Using organic aphid killers is safer for the environment and people; particularly young children and of course, cats and dogs. With basic household items, safe and effective solutions can be made to fight bugs in the garden. Most local garden supply stores carry organic ‘pesticides’ as well.
The garden is in full bloom by mid-summer and pests will show up then as well. Of the varied nuisances to plague rose plants, aphids are the number one culprits. The drier the summer, the more likely it is for these pesky bugs to attack.
A regular inspection of leaves will help detect damage caused by these bugs; curled, disfigured foliage is the sign you’re looking for. Summer rains can be hard enough to literally wash bugs off of the leaves. In dry spells get out the garden hose and spray rose plants to help remove aphids.
For every bad bug in the garden, there is a countering force. For aphids, it’s the ladybug. You may find this cute red bug in your garden, but if your roses are under attack by aphids, the natural supply of ladybugs won’t do the job. A bulk purchase can be made at a local garden shop or specialty websites. All you do is release them in the garden and within a few days the aphids will disappear. Ideally, the ladybugs should be replenished every several weeks.

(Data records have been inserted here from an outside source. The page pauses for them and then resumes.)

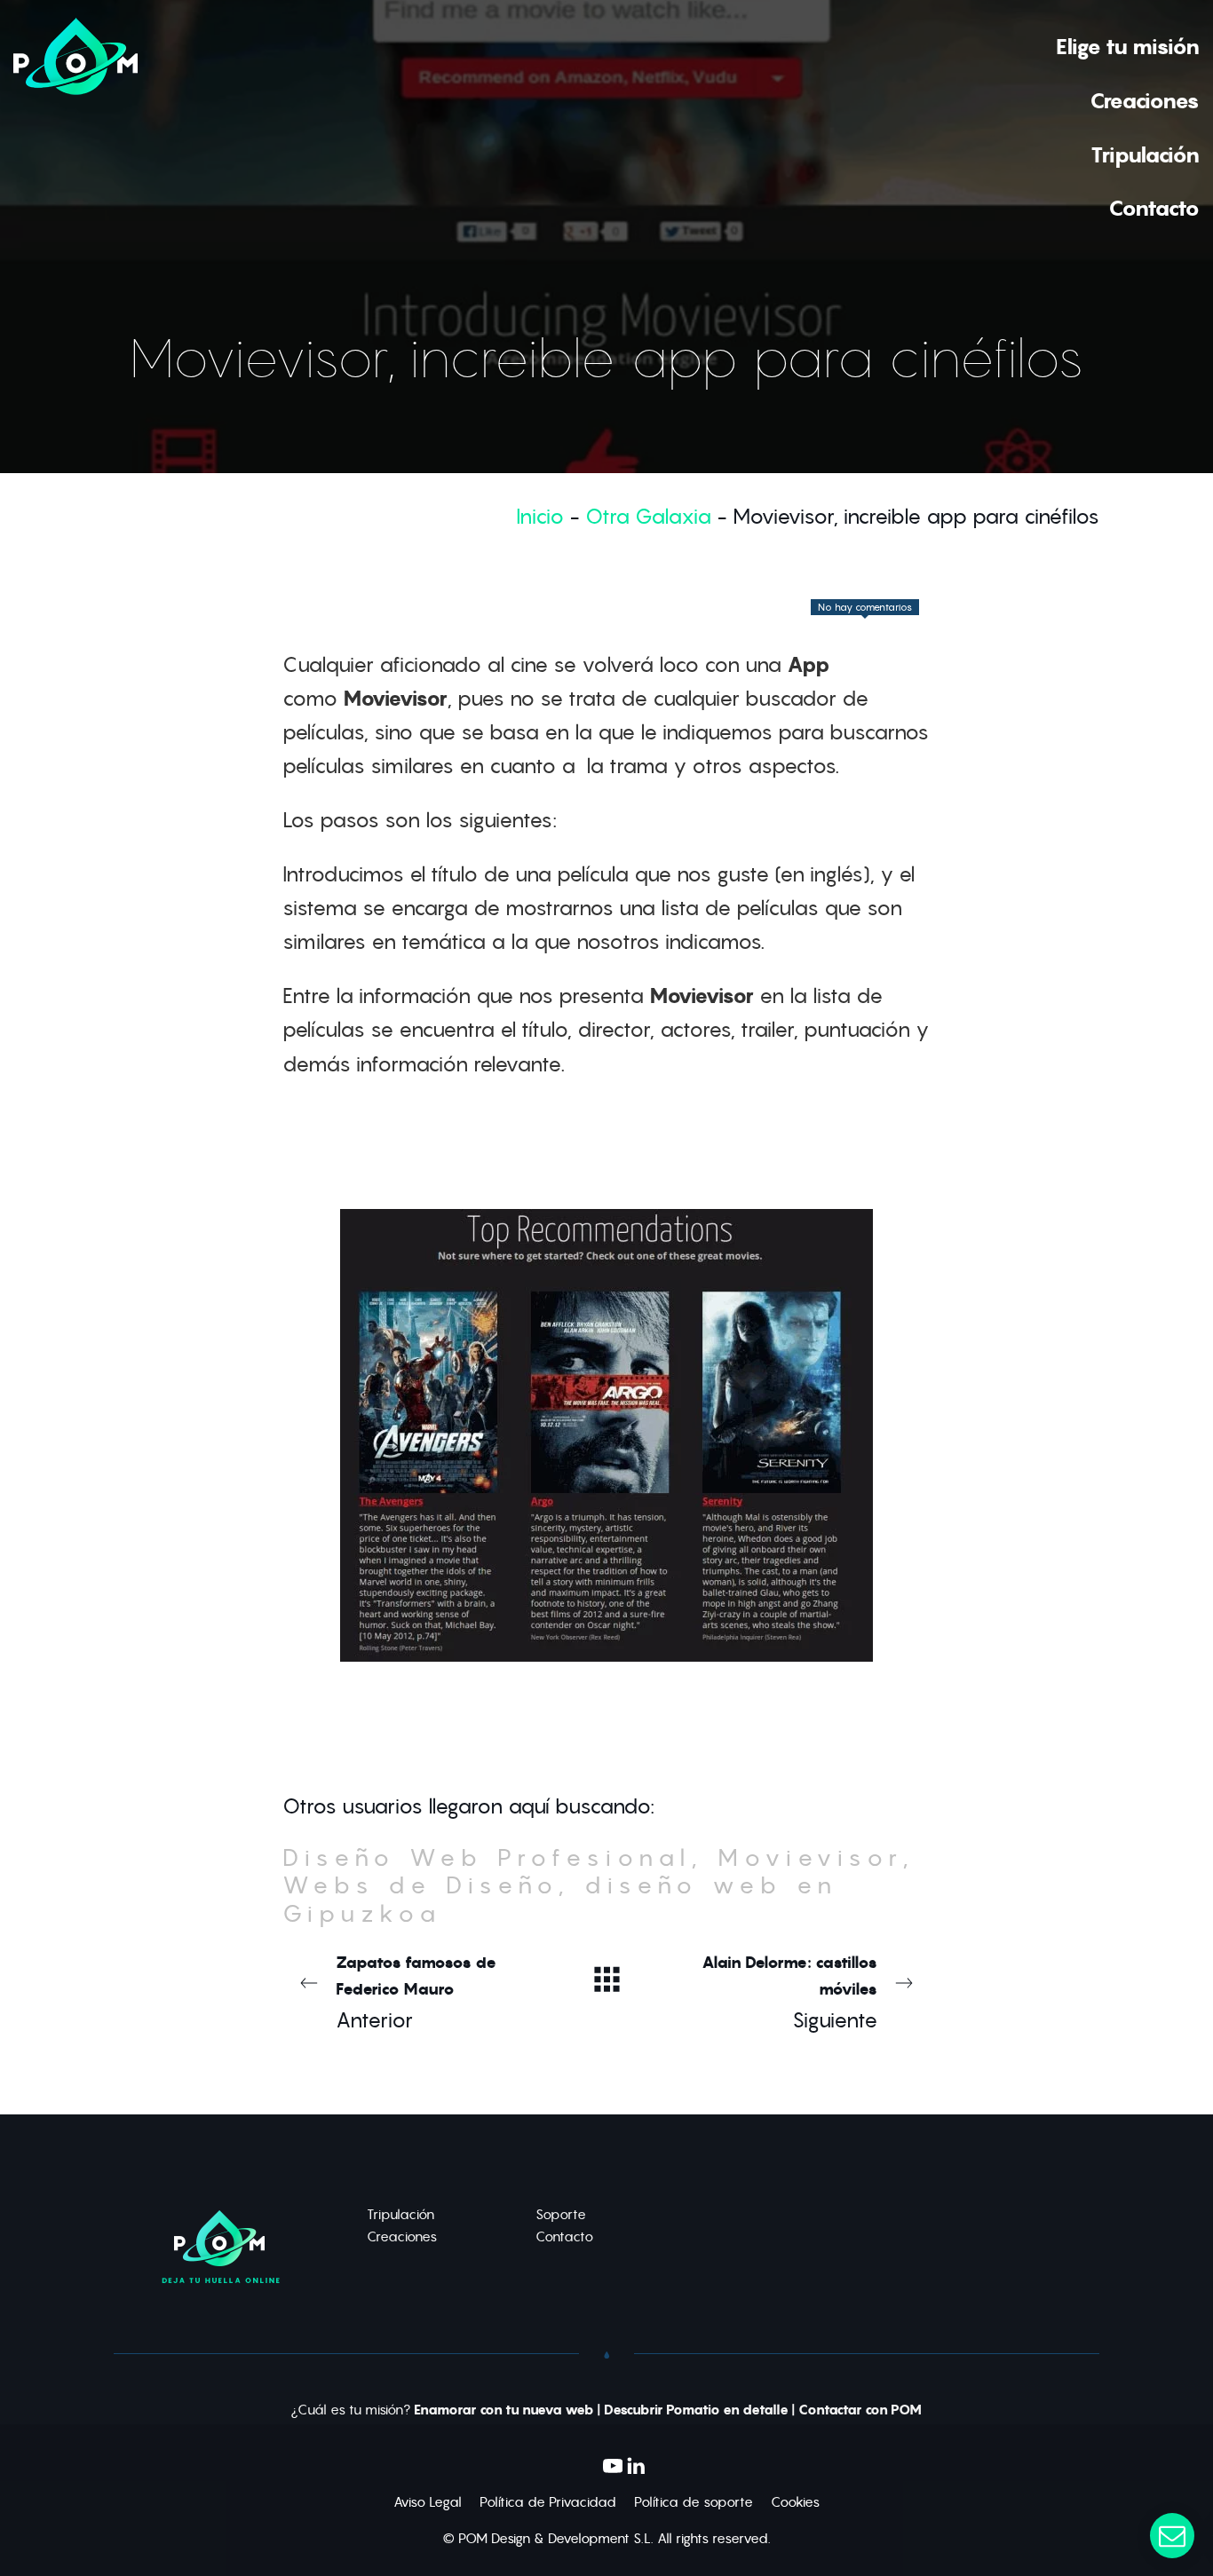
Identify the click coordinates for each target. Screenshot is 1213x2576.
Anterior (416, 1992)
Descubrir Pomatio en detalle (696, 2410)
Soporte (560, 2214)
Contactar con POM (860, 2410)
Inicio (540, 516)
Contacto (564, 2236)
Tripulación (400, 2214)
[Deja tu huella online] (75, 125)
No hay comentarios (865, 607)
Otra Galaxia (648, 516)
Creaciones (402, 2236)
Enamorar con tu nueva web (504, 2410)
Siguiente (789, 1992)
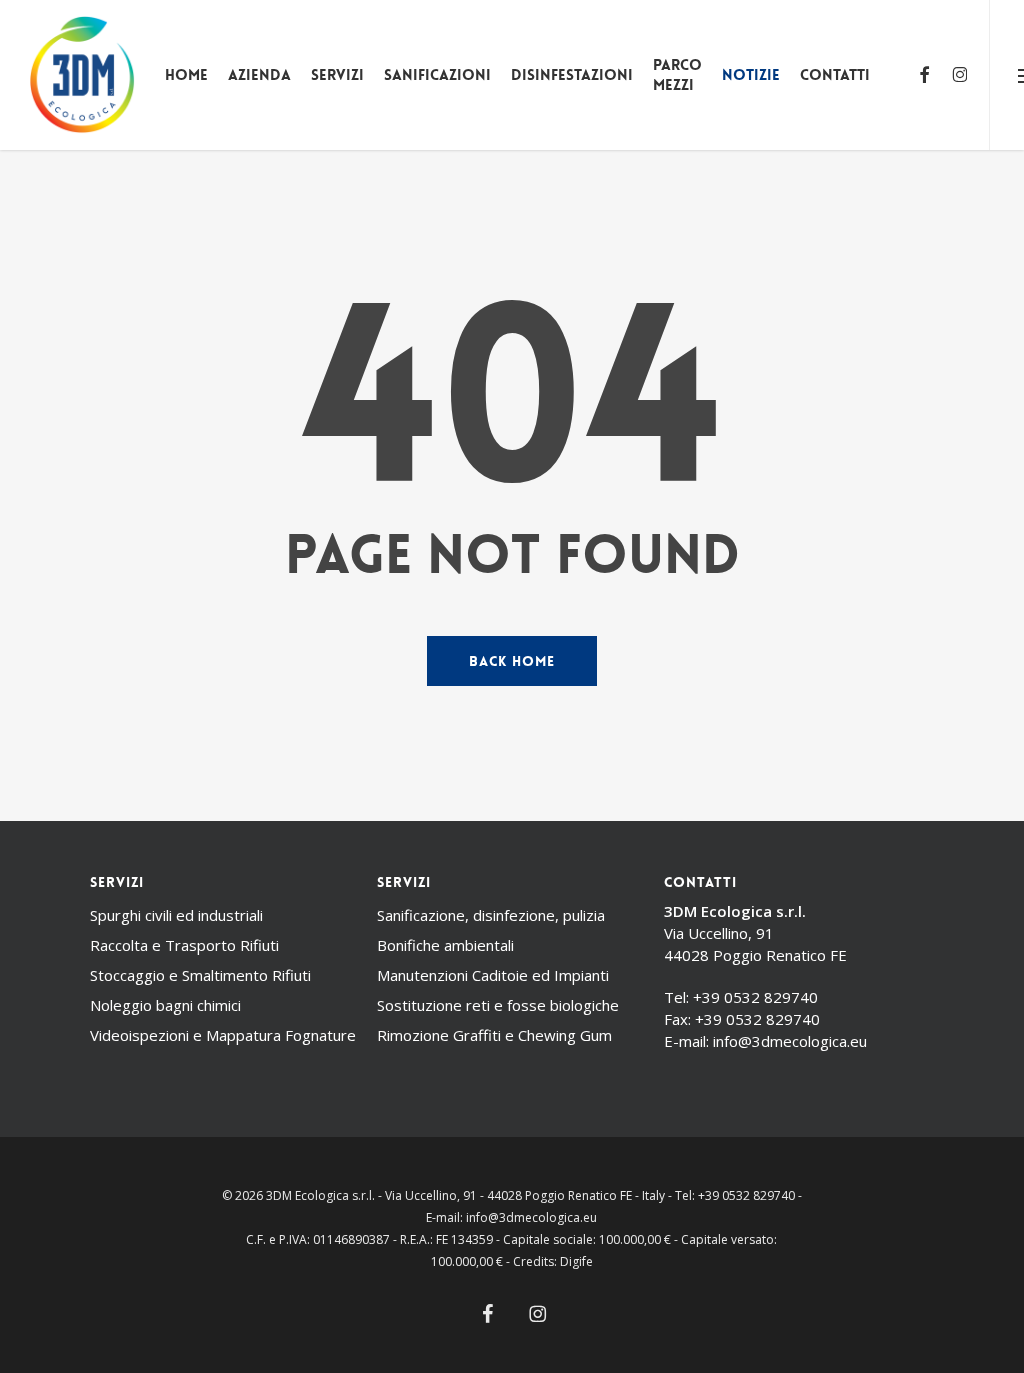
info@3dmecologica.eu (790, 1041)
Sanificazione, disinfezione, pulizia (491, 915)
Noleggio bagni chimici (165, 1005)
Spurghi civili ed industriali (176, 915)
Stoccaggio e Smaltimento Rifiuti (200, 975)
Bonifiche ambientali (445, 945)
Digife (576, 1261)
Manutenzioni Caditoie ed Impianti (493, 975)
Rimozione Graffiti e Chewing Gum (494, 1035)
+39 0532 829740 (755, 997)
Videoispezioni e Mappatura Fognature (223, 1035)
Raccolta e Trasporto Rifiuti (184, 945)
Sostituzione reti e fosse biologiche (498, 1005)
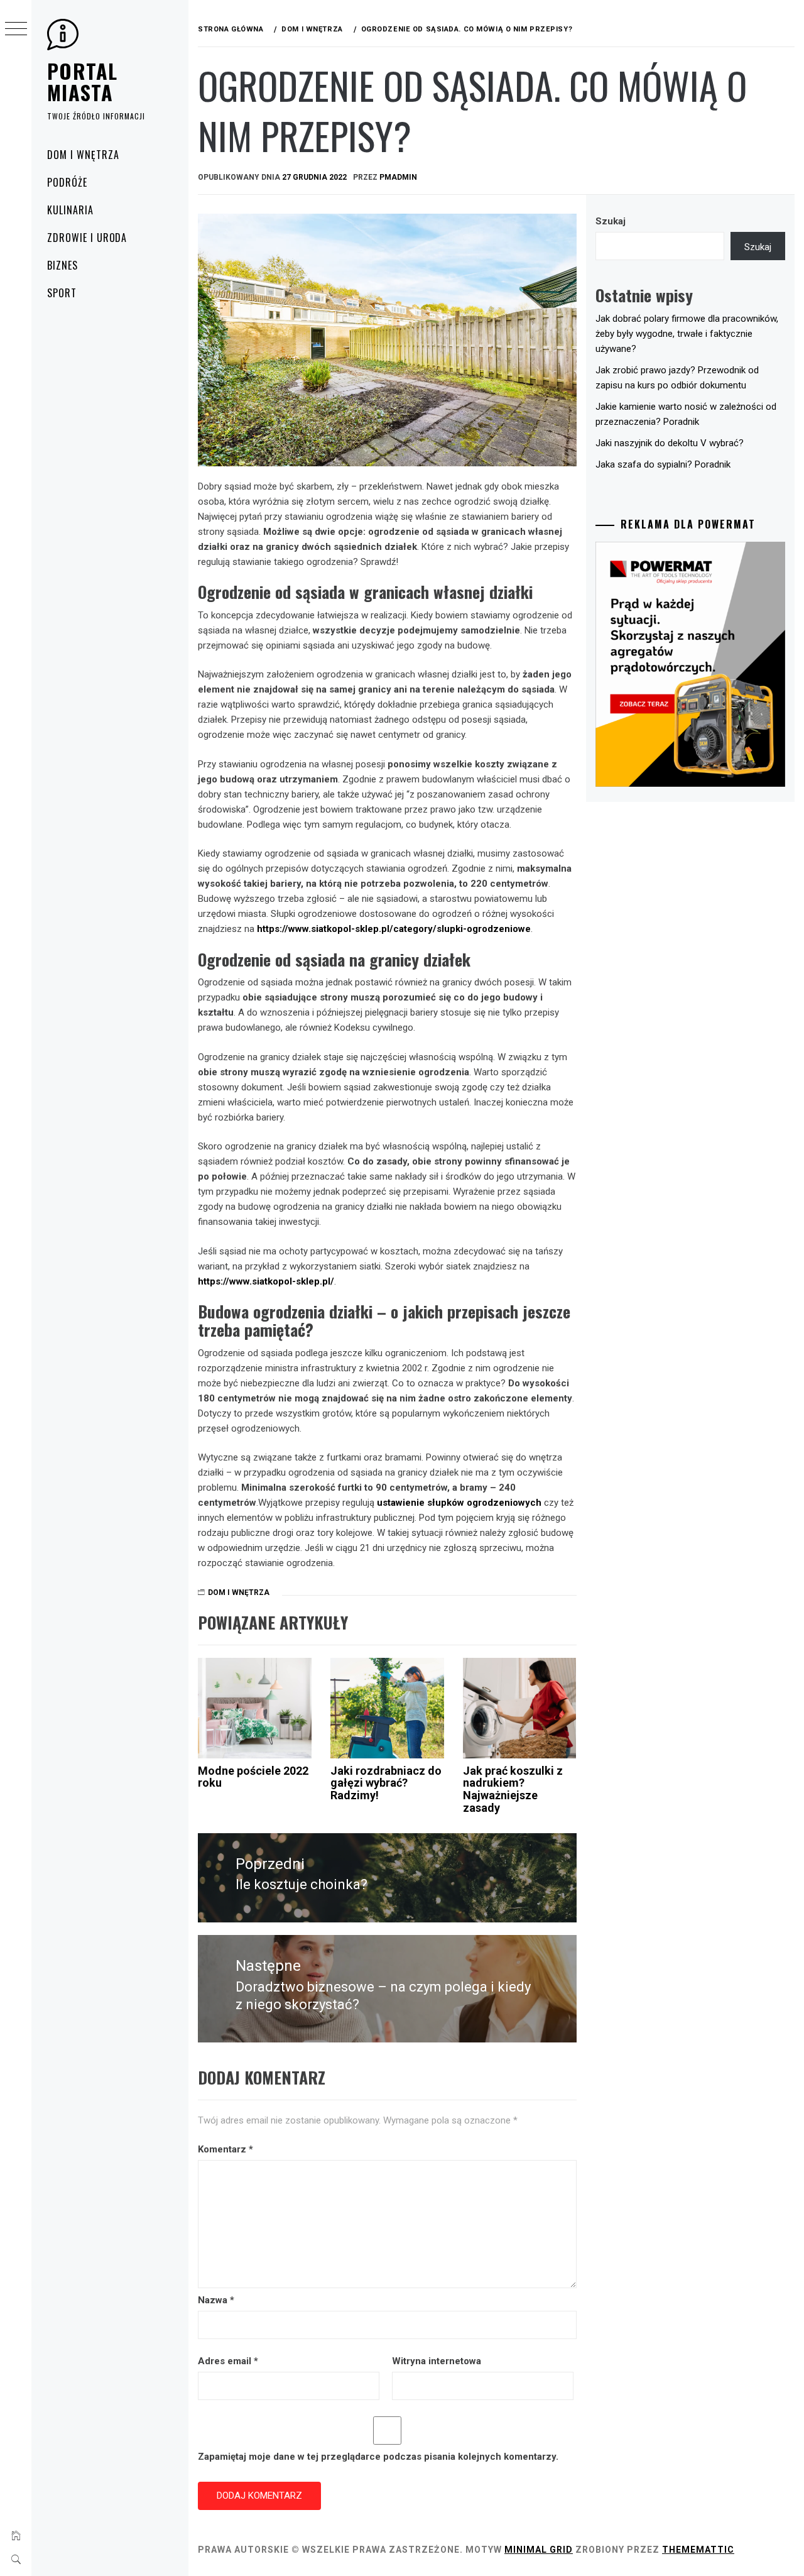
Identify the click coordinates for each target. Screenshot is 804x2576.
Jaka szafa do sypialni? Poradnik (663, 464)
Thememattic (698, 2550)
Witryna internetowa (436, 2361)
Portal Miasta (82, 81)
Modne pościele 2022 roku (253, 1777)
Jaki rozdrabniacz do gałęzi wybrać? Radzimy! (386, 1783)
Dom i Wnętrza (83, 154)
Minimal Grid (538, 2550)
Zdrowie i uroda (87, 237)
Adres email (228, 2361)
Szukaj (610, 221)
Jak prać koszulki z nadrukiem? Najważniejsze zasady (513, 1789)
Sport (62, 292)
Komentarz (225, 2149)
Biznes (62, 265)
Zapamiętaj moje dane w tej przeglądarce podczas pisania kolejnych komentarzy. (378, 2456)
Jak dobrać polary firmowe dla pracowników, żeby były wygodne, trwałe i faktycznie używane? (686, 333)
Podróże (67, 182)
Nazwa (216, 2300)
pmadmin (398, 177)
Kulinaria (70, 209)
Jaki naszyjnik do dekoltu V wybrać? (669, 443)
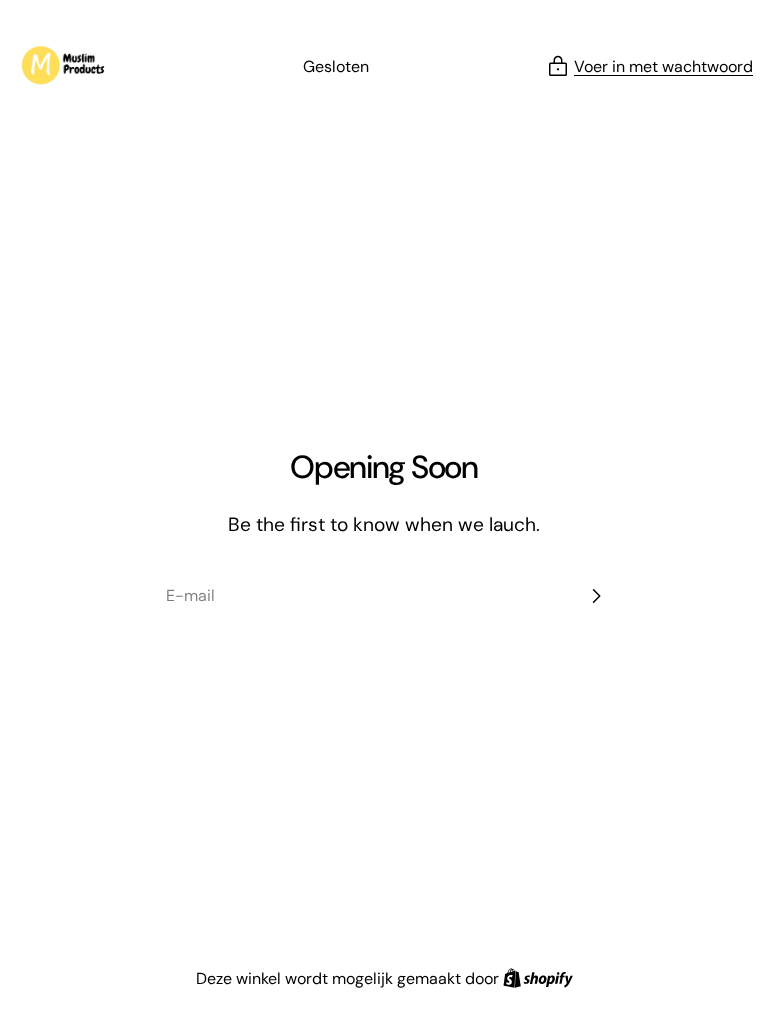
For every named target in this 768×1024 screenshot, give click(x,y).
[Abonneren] (596, 596)
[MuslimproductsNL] (70, 67)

The least expensive and old-fashioned technique for ridding flowers of bugs is to pick the bugs off leaves, one at a time and squash them. It’s a time consuming job – and messy – but effective. There are other bugs that prey on roses as well, the Japanese beetle and spider mites can be problematic. Japanese beetles, recognized by their green head and copper-colored body eat the leaves and flowers. The hand plucking method is most effective with these bugs.